When designing a system, you are going to want to select SIL certified equipment when possible. You should also make provisions for automatic testing, diagnostics, and proof testing. You want to consider the impact of turbine refurbishment on mission time and for example, if the valves are rebuilt, you want to reset the clock. Also, you should use tools that correctly models all variables. 

exida has a tool called exSILentia that allows you to address all of the variables that we have been talking about. That includes mission time, startup time, demand modes, redundancies, common cause, and is a good tool to do that modeling. 

Implementation

When implementing systems, ensure that all parties clearly understand their roles and responsibilities. For example, if you have the system integrator do the software, do they have the specification and validation plan? Are they configuring the safety PLC per the safety manual from the OEM? Is the delivered PLC code exactly the same as the FAT code? Then, perform a pre-startup functional safety assessment for the standard. 

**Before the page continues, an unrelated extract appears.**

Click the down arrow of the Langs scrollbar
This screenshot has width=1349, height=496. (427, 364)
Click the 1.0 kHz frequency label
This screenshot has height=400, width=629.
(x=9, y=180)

Key things to consider for operation and maintenance include controlling access to safety PLC configuration, perform and document all required tests, confirm rebuilds occur as planned, and identify and correct any systemic component issues. 

Market Trends

exida recently completed a global survey to see what is going on in the turbine world trend-wise. We asked both industrial and power turbine users if their organization has a functional safety management plan. Just about 45% said that they did have a functional safety management plan, about 18% said they include functional safety as a part of their overall safety plan, just about the same (18%) said they have implemented a semi-formal functional safety plan, and about 20% responded that they have not specifically addressed functional safety. So, about 80% were addressing functional safety somehow. We also asked what standards each organization has adopted. 61511 was the most prevalent, followed by 61508, and also API 670. Just under 20% said they have not adopted any standards. The next question we asked was if they require that equipment suppliers adhere to the following standards (IEC 61508/61511/62061, ISO, API, or none). We found that more organizations required 61508 be followed than 61511, and then again a smaller percentage chose API 670. Another point we found was that almost all respondents had a program in place to address alarm management and about half for process control system cybersecurity.